ISBN: 978-1-5179-0783-9
Christoph Laucht
Swansea University
At a time when the Intermediate-Range Nuclear Forces Treaty that ended the 1980s Euromissile crisis no longer exists and the world commemorates the 35th anniversary of the Chernobyl nuclear disaster, Gabriele Schwab's thought-provoking book makes a timely contribution to the on-going nuclear debate. Alluding in its title to the legacies of the Manhattan Project, Radioactive Ghosts explores this theme through a set of different 'nuclear subjectivities.' At the center lies the concept of 'nuclear necropolitics' that draws inspiration from the work of Achille Mbembe and Jacques Derrida. After the author has outlined her central concept in a comprehensive introductory section, eight main chapters follow that are organized into two parts – 'Nuclear Subjectivities' and 'Haunting from the Future.' The two are separated by an 'Interlude' co-authored with New Mexican poet Simon J. Ortiz. A 'Coda' concludes the book. The four chapters in the first part establish the wider intellectual framework of this legacy of the Manhattan Project and its entanglement with gender, race and colonialism. The chapters on 'Nuclear Colonialism' and 'Critical Nuclear Race Theory' are particularly noteworthy, as they focus on previously underrepresented fields of investigation.

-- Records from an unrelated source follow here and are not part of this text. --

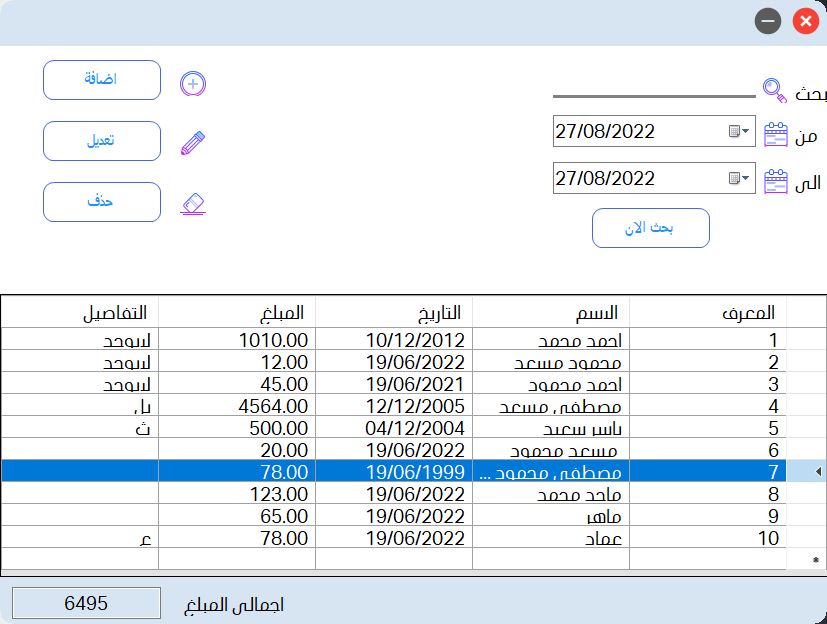Click the plus circle add icon
The width and height of the screenshot is (827, 624).
coord(193,84)
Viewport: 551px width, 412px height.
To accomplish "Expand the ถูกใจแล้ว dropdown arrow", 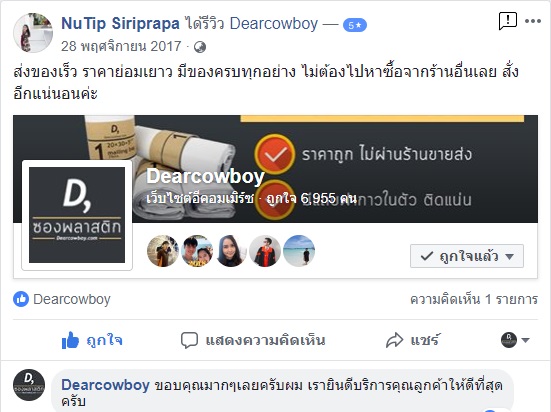I will (510, 257).
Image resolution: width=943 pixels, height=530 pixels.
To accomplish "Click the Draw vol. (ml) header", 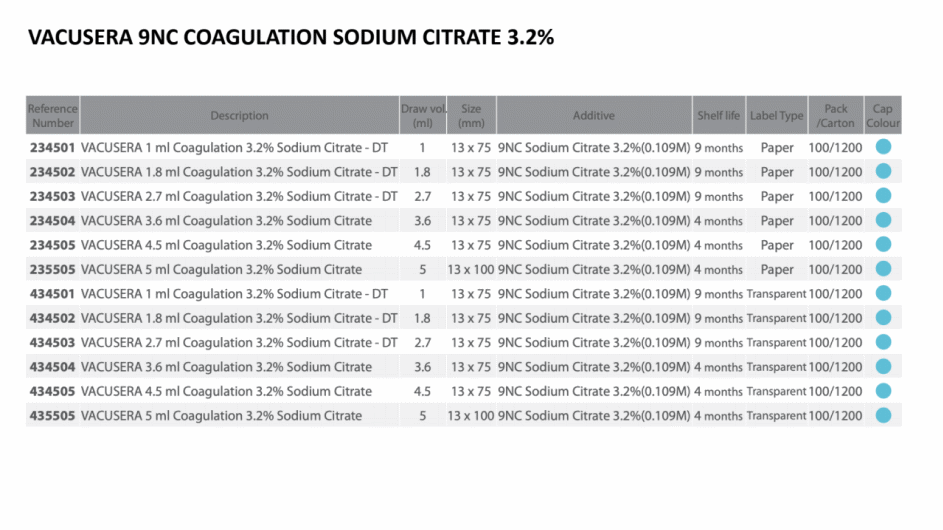I will (423, 116).
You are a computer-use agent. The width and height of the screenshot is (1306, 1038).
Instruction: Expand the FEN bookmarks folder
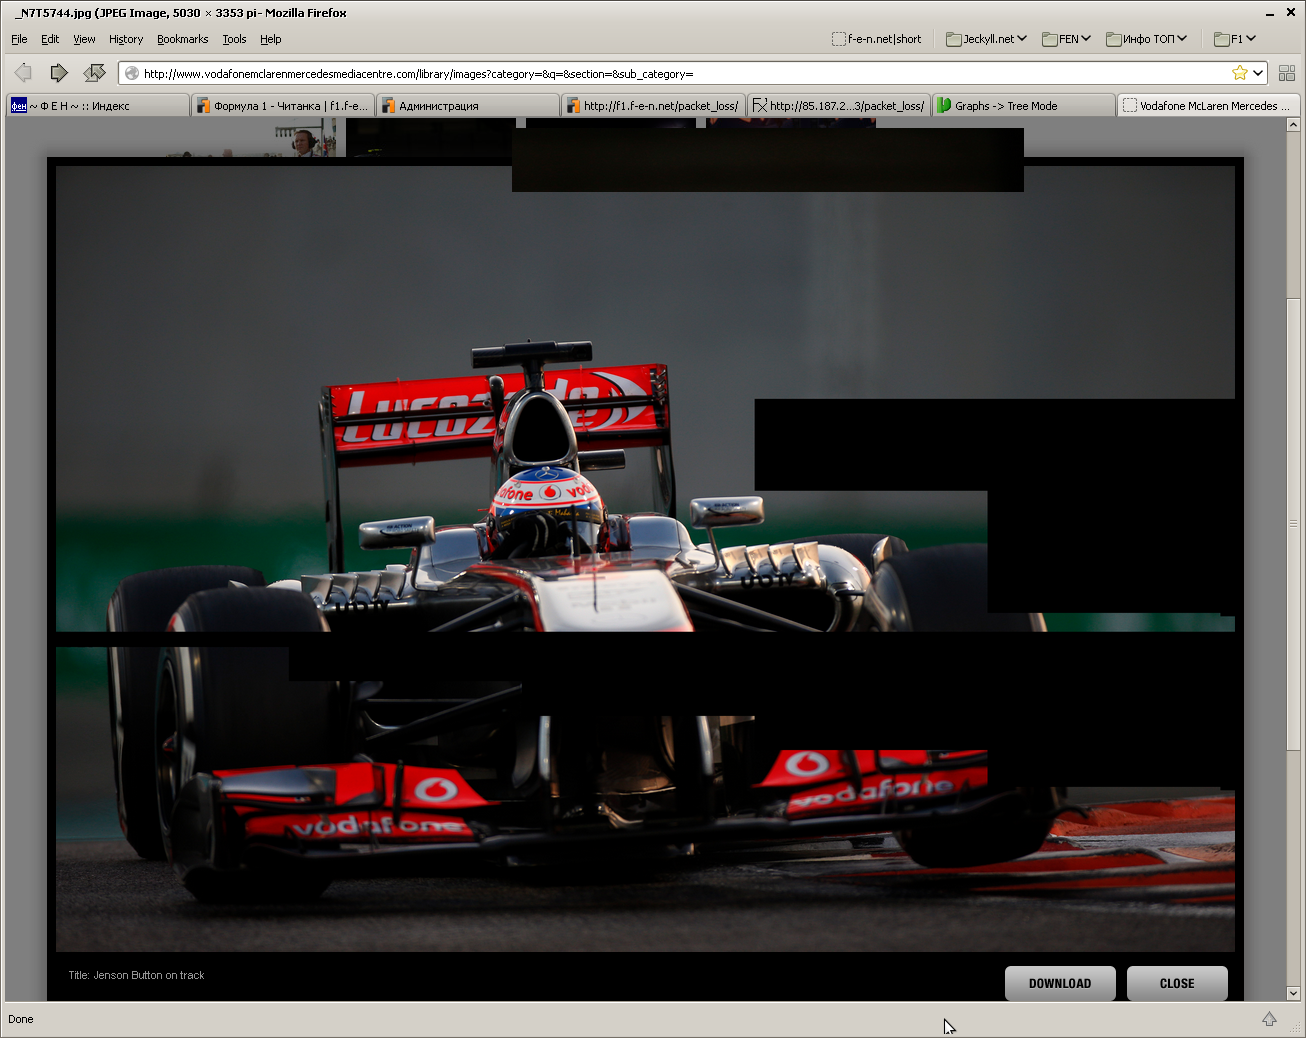point(1066,39)
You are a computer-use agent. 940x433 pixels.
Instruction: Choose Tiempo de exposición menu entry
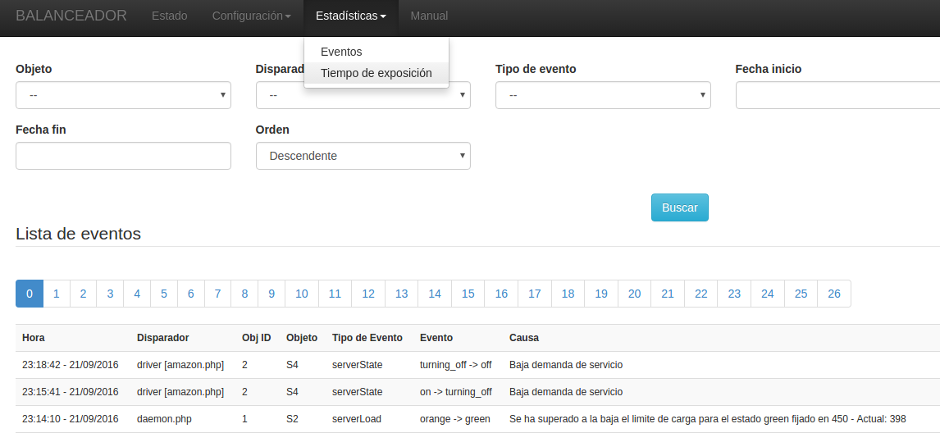[376, 73]
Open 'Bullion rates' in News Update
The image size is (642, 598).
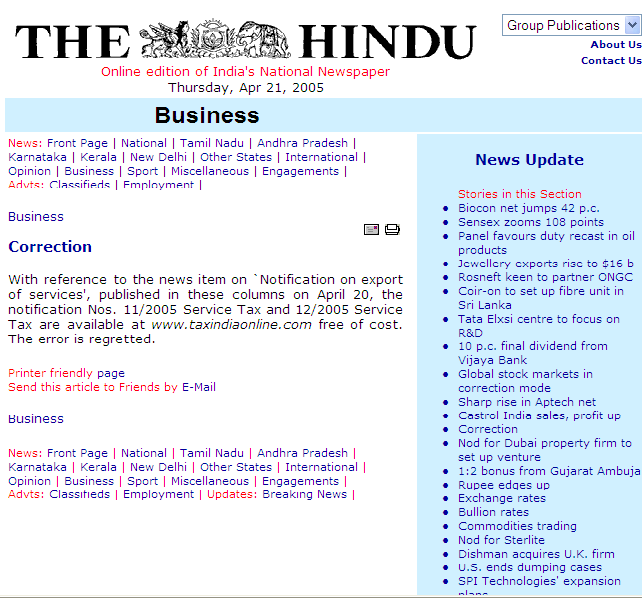point(493,512)
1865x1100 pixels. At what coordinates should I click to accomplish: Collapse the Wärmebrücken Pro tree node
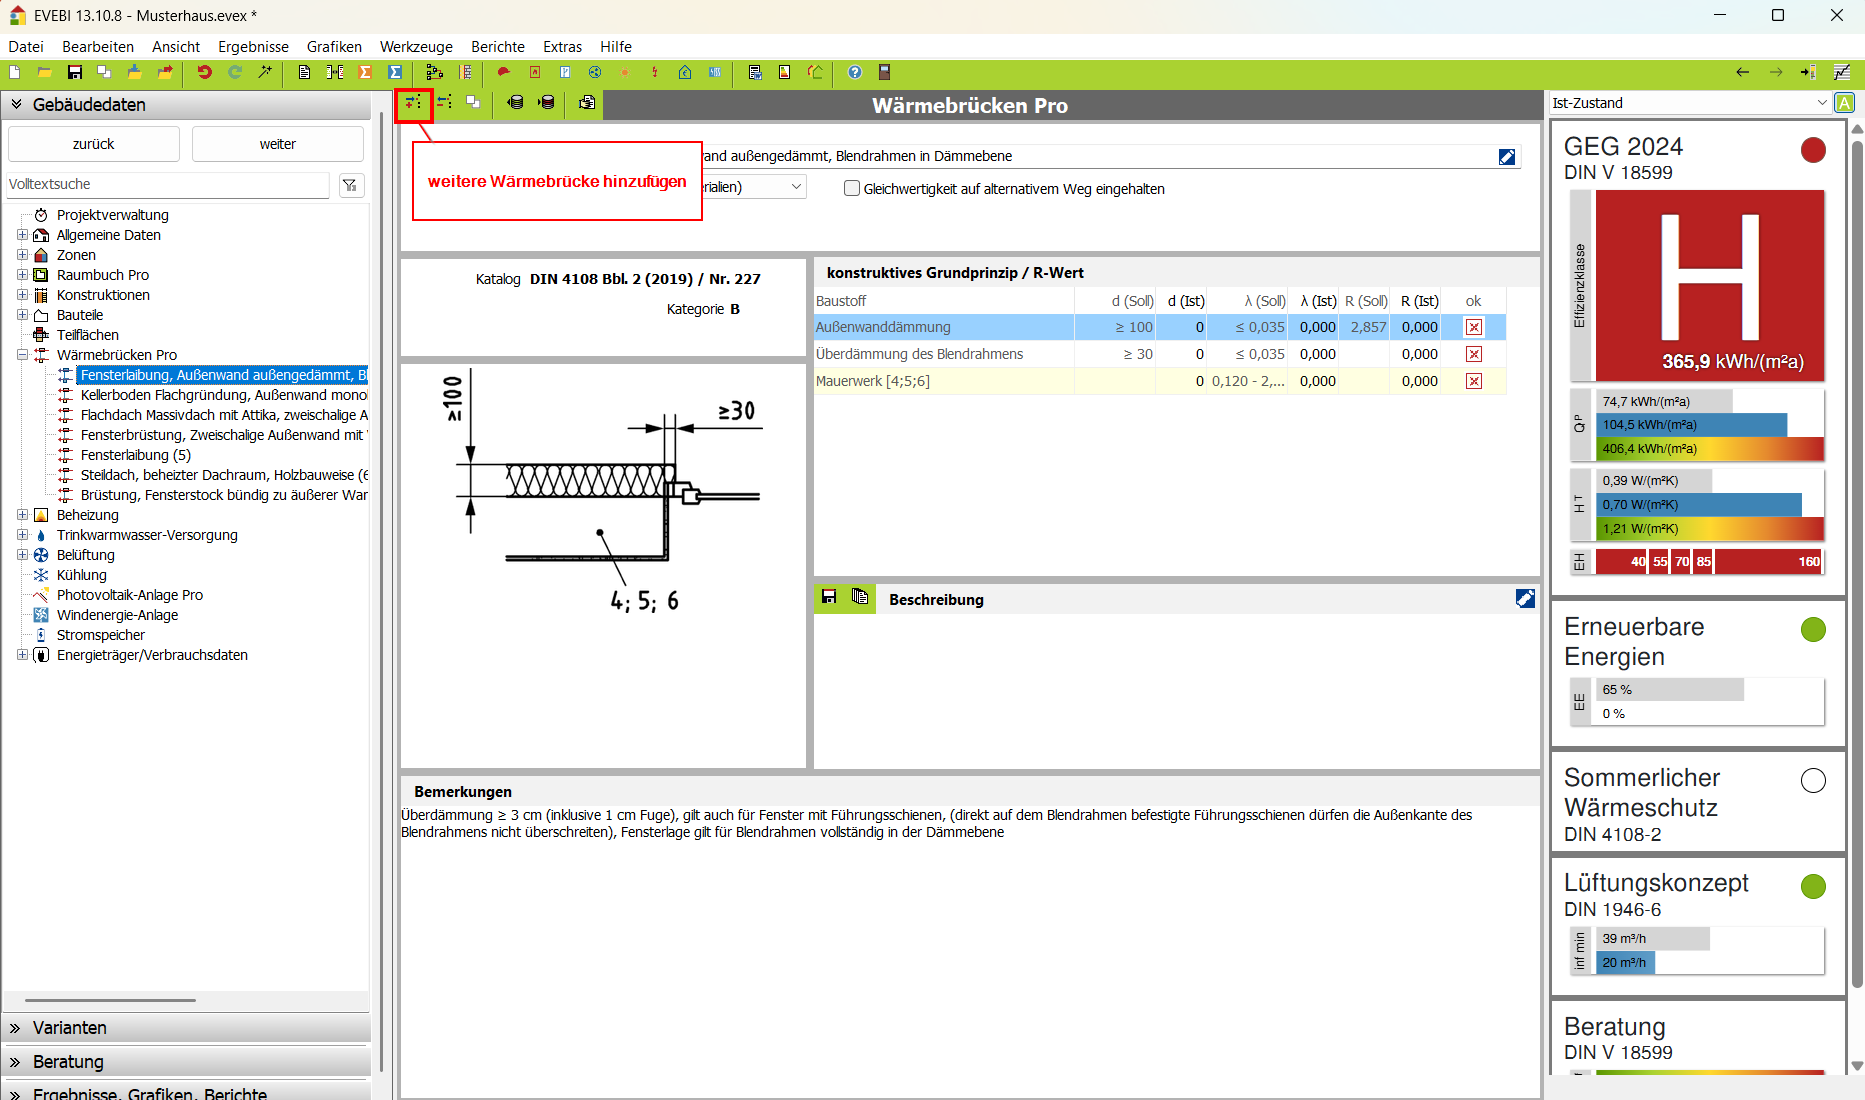point(22,355)
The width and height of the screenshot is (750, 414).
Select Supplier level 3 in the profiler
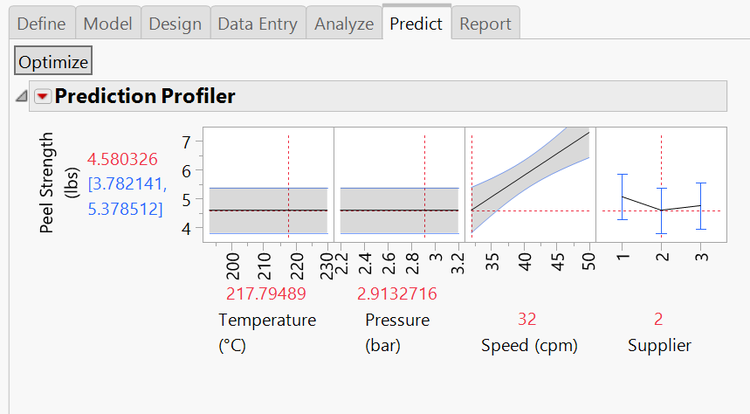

The four chapters in the second part address specific case studies or 'readings' of literary texts by writers like Ray Bradbury and Jorge Luis Borges, oral testimony from survivors of Hiroshima and Nagasaki as well as the reactor accidents at Chernobyl and Fukushima or documentary films like Michael Madsen's Into Eternity. While Radioactive Ghosts is not always an easy read because of its dense theoretical prose, Schwab certainly manages to make her readers acutely aware of the relevance of the legacies of the Manhattan Project in the early twenty-first century.